Les motivations de la Dre Dunn
Spécialiste en médecine interne, la Dre Dunn parle d’une suite logique quand il est question de sa transition vers la médecine interventionnelle. Elle nous a raconté ce qui l’a motivée à faire le saut : « J’ai toujours été très intéressée par l’endoscopie, aller voir ce qui se passe. Je trouvais toutefois frustrant de trouver la pathologie, mais de ne pas être capable de la traiter. Il fallait attendre que les médicaments fassent effet ou qu’un autre spécialiste intervienne. Je me disais : je suis rendue ici, pourquoi je ne peux pas traiter? Pourquoi se rendre au site seulement pour diagnostiquer? »
À la suite d’un premier cas en médecine interventionnelle (un patient qui ne répondait pas à un traitement médical et qui avait un collapse trachéal à un endroit qui était inatteignable en chirurgie), la Dre Dunn a contacté des spécialistes nord-américains, qui partageaient ses idées, afin de collaborer pour créer des procédures. C’est de là qu’est née la Veterinary Interventional Radiology and Interventional Endoscopy Society (Société de médecine interventionnelle), qui présente annuellement des conférences sur les innovations liées à l’approche interventionnelle. Ce sont ainsi des expertises complémentaires, de la Faculté de médecine vétérinaire et de l’Université de Pennsylvanie, et des intérêts communs, qui ont fait avancer la médecine vétérinaire interventionnelle.
L’avenir de la médecine interventionnelle
La possibilité d’accéder à des endroits qui nous étaient auparavant inaccessibles sans chirurgie, tels la vessie, les poumons, l’intérieur du foie et les intestins, a permis de découvrir de nouvelles conditions et maladies.

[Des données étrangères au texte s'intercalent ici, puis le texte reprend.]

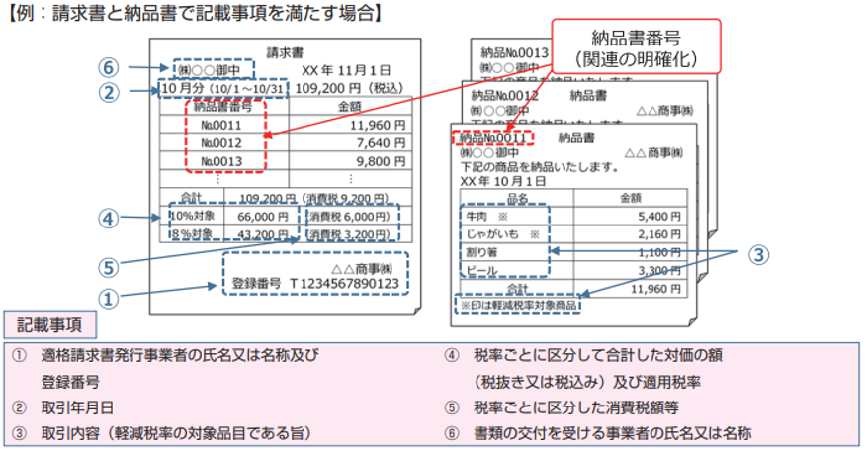This screenshot has height=451, width=868.
Task: Click the 記載事項 heading label
Action: click(x=46, y=324)
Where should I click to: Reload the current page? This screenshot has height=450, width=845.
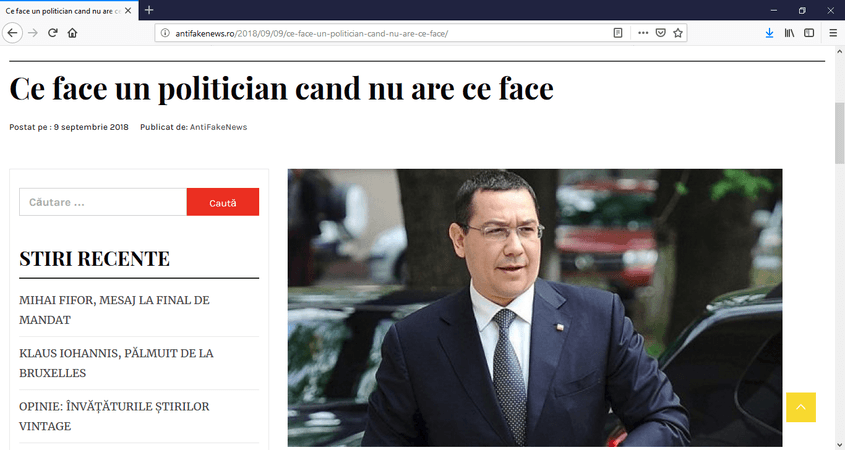tap(52, 33)
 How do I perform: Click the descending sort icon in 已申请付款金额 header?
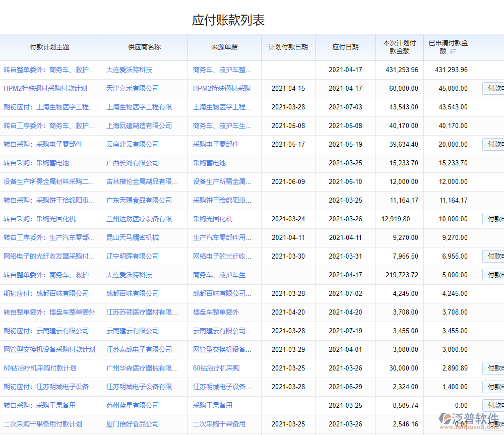453,51
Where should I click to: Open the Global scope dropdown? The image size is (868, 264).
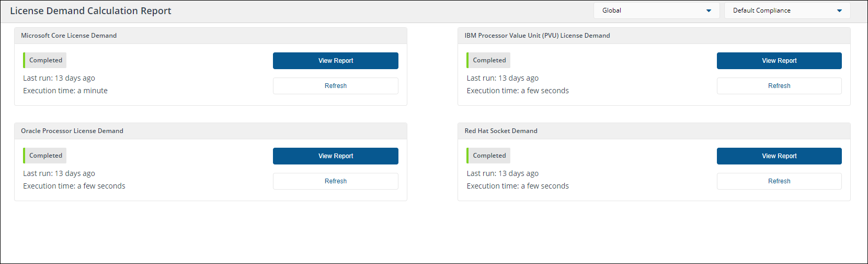[x=656, y=10]
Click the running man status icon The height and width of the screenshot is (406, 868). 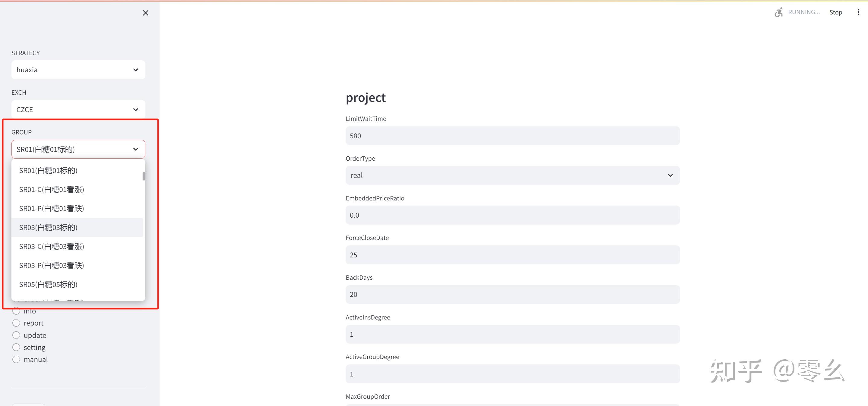[x=778, y=12]
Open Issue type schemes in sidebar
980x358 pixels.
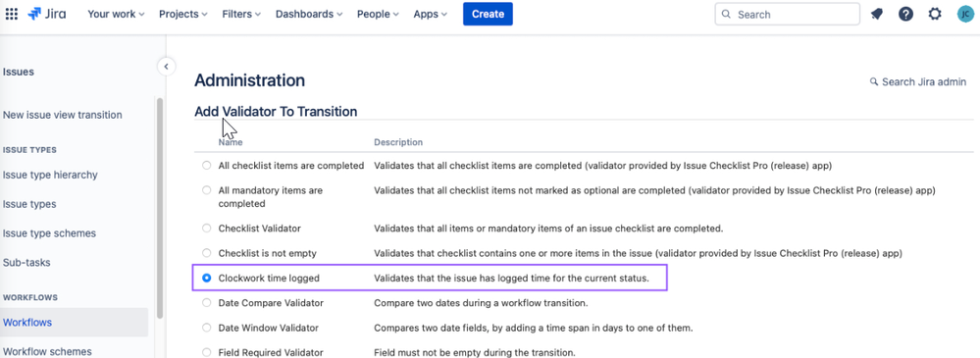[49, 233]
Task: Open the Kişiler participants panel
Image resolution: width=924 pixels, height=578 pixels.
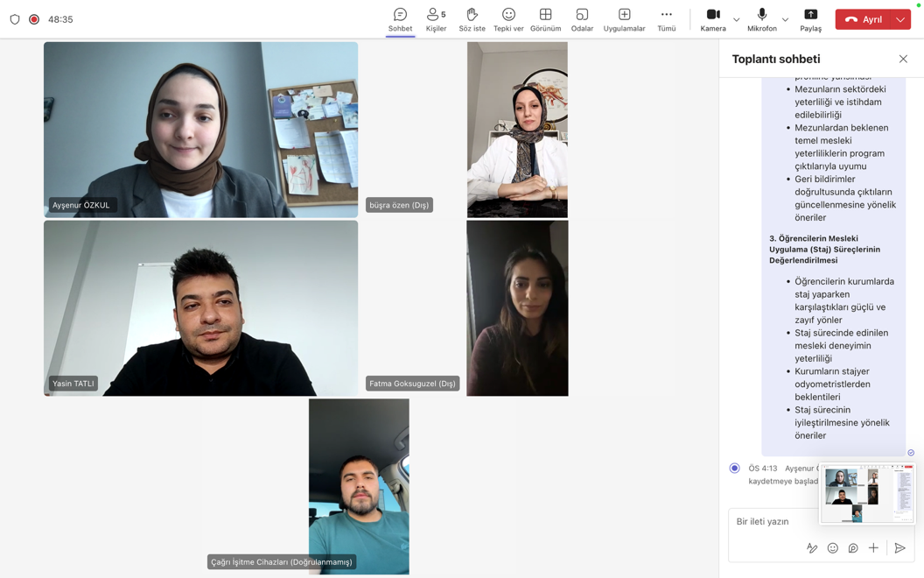Action: pos(436,19)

La Dre Dunn, qui a d’ailleurs découvert deux maladies en collaboration, se réjouit de ces avancées : « Plus on est capable de se rendre loin dans le corps, pour mieux visualiser une condition, plus on identifie de nouvelles choses. »

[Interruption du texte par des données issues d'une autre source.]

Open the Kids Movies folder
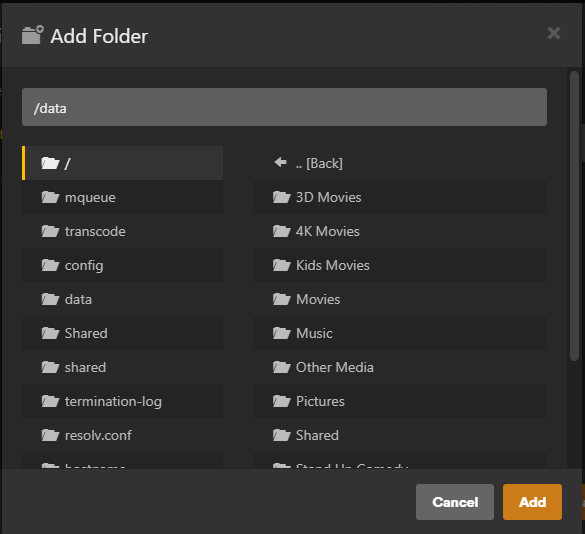This screenshot has height=534, width=585. 400,265
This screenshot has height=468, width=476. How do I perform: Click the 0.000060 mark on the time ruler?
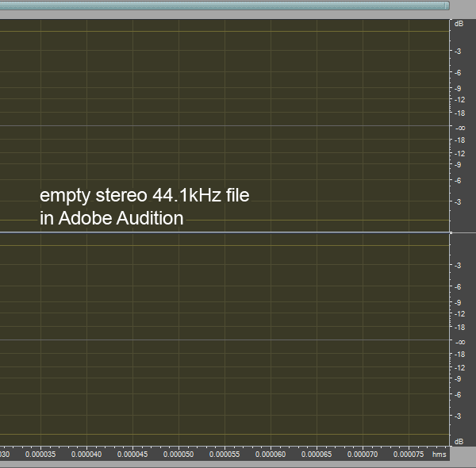[270, 455]
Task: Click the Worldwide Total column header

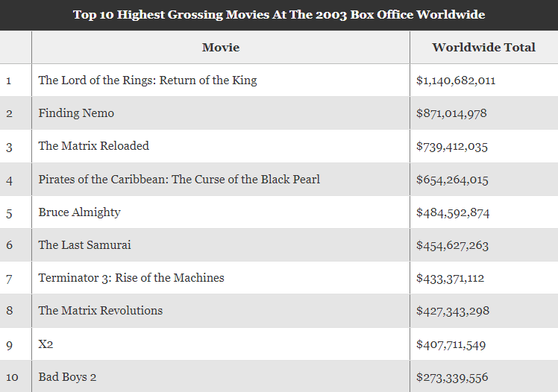Action: (x=483, y=48)
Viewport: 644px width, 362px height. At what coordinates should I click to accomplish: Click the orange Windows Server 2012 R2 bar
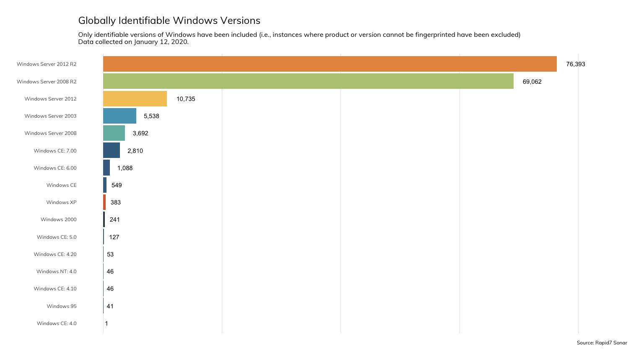(330, 64)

La Dre Dunn termine l’entrevue avec un souhait : « J’aimerais que les soins en médecine interventionnelle soient accessibles à tous les patients, n’importe où ils habitent dans le monde, et à tous les propriétaires financièrement parlant. »
La bonne nouvelle, c’est que la médecine interventionnelle peut être pratiquée dans des cliniques privées avec peu d’équipement. C’est sous cet angle qu’elle est enseignée à la Faculté de médecine vétérinaire. La mission de l’équipe du Centre de médecine interventionnelle est de traiter les patients, mais aussi d’avoir un impact significatif par l’enseignement. Enseigner la médecine interventionnelle, c’est ainsi ouvrir une porte vers un autre monde.